MATERIAL TO PROCESS:
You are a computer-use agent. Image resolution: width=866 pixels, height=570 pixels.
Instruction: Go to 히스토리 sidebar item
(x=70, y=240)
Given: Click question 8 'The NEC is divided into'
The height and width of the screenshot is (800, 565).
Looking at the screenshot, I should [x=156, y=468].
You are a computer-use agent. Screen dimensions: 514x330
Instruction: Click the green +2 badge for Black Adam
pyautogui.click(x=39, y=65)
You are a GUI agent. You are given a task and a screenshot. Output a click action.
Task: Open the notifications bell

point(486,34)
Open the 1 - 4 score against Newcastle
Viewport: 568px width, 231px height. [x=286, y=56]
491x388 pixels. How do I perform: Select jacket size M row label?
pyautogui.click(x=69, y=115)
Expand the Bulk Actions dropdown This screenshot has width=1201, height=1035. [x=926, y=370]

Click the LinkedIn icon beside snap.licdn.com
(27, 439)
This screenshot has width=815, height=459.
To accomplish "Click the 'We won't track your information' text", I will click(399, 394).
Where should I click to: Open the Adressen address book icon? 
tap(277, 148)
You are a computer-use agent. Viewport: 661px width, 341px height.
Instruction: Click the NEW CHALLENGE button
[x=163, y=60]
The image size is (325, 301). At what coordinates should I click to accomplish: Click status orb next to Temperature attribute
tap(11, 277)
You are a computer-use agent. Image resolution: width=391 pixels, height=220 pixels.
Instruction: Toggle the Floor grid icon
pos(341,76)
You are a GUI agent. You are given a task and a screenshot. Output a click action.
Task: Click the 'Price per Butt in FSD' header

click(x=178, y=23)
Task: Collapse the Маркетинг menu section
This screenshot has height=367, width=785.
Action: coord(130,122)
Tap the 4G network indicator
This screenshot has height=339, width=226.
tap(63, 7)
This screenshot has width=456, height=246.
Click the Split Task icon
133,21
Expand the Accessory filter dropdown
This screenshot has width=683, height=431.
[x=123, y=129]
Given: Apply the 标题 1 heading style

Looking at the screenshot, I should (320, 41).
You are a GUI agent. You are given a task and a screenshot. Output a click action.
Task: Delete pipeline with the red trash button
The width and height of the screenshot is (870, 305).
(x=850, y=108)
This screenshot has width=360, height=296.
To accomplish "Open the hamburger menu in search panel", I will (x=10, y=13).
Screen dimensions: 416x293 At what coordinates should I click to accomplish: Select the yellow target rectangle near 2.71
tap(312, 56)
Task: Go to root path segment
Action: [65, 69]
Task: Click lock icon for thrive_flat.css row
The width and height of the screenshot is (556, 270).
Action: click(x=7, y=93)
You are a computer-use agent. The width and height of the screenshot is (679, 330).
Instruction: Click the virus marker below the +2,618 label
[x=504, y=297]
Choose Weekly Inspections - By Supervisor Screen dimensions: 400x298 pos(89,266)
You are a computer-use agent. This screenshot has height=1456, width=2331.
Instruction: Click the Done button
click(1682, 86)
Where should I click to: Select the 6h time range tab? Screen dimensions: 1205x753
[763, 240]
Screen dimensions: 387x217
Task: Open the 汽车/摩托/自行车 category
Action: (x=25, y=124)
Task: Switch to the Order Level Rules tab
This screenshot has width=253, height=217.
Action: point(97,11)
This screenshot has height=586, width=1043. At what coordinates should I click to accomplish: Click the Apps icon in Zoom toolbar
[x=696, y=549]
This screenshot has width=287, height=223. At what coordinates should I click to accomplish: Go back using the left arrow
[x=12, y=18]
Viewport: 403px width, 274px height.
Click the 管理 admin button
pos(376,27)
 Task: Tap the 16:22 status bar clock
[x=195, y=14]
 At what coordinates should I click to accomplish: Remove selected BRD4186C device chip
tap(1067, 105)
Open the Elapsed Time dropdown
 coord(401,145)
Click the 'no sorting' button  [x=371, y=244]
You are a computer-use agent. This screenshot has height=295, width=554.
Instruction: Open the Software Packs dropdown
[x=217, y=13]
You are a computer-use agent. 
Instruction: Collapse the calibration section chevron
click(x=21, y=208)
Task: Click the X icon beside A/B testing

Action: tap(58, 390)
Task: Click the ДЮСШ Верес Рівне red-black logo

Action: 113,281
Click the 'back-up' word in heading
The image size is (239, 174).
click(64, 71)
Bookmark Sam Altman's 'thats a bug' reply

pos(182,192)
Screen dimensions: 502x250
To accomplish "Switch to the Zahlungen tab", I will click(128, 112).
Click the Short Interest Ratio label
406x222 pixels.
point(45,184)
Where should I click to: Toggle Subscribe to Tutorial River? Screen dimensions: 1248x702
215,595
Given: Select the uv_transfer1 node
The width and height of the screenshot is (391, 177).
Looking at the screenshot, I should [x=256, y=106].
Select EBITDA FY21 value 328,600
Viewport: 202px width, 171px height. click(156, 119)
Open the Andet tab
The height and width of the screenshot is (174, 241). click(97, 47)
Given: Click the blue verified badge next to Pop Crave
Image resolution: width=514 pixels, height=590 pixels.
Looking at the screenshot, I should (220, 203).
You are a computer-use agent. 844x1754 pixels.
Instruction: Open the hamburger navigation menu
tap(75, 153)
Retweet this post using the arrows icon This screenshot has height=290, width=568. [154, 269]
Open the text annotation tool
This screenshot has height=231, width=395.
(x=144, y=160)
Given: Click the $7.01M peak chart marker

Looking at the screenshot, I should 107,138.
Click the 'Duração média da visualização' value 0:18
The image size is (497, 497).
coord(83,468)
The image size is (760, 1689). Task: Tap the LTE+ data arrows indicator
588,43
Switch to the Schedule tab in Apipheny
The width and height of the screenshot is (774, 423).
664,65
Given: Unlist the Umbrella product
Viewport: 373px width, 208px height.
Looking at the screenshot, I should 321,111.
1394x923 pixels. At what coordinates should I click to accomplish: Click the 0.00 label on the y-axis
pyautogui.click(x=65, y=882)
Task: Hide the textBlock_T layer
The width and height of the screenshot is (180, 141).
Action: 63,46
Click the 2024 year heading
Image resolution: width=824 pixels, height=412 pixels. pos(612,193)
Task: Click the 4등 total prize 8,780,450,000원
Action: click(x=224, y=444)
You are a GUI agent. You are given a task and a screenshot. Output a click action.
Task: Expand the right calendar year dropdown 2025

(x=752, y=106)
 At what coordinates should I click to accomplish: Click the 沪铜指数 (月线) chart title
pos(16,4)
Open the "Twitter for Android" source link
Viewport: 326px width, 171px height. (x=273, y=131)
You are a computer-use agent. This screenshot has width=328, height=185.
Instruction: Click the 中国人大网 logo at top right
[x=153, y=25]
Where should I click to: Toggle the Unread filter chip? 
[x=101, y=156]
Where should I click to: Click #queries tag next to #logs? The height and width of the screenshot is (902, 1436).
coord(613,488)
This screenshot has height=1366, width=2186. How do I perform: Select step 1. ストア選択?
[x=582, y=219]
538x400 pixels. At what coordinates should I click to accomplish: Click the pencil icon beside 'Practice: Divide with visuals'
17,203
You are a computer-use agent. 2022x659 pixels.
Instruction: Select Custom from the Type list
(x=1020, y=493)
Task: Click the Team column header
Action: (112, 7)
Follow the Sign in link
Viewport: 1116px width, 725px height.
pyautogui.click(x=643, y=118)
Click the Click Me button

PROMPT:
Print, from the entries above, the line with "Screen dimensions: 416x293", the line with "Task: Click lock icon for thrive_flat.css row" and all lines between them, exactly and with nothing else.

ANSWER TO THIS EXERCISE:
Screen dimensions: 416x293 At what coordinates should I click to accomplish: Select the yellow target rectangle near 2.71
tap(312, 56)
Task: Go to root path segment
Action: [65, 69]
Task: Click lock icon for thrive_flat.css row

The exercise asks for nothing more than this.